Dataset extract:
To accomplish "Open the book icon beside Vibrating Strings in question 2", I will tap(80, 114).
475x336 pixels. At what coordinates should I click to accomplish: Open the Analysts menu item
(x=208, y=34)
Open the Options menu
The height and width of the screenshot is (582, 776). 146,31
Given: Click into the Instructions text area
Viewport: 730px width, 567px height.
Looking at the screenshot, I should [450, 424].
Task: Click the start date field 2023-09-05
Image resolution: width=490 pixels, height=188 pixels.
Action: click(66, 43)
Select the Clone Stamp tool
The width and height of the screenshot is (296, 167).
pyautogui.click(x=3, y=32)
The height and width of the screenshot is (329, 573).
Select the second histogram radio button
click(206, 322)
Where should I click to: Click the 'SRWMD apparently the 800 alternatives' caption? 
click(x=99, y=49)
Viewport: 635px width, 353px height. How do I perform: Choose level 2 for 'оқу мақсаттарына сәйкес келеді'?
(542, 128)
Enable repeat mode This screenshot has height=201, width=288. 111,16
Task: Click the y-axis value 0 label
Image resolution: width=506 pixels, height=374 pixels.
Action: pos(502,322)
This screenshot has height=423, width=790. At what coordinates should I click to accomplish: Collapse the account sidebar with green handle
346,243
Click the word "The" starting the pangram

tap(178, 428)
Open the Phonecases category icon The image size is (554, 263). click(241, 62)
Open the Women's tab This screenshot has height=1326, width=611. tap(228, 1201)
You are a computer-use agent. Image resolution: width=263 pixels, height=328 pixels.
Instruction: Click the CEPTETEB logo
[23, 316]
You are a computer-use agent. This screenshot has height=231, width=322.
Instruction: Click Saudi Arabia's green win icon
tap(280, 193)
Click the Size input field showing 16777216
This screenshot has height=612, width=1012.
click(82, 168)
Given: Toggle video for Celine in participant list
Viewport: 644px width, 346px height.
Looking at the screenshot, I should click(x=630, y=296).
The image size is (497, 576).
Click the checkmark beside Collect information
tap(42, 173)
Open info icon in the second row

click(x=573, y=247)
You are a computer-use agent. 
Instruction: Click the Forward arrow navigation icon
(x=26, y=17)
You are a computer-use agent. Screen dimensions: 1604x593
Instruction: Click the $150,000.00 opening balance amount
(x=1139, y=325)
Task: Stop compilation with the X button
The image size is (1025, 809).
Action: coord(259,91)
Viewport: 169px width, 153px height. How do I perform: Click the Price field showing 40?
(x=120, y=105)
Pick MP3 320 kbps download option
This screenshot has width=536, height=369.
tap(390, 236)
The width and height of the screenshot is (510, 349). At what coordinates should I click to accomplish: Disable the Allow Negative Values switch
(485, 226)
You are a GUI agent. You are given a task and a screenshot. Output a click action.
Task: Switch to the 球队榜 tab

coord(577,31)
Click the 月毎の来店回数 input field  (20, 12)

Work task:
Could you return exactly the stretch of the data above that starts at the line with "Click the word" and ends at the line with "You are a computer-use agent. This", both lines included?

Exercise response:
Click the word "The" starting the pangram

tap(178, 428)
Open the Phonecases category icon The image size is (554, 263). click(241, 62)
Open the Women's tab This screenshot has height=1326, width=611. tap(228, 1201)
You are a computer-use agent. Image resolution: width=263 pixels, height=328 pixels.
Instruction: Click the CEPTETEB logo
[23, 316]
You are a computer-use agent. This screenshot has height=231, width=322.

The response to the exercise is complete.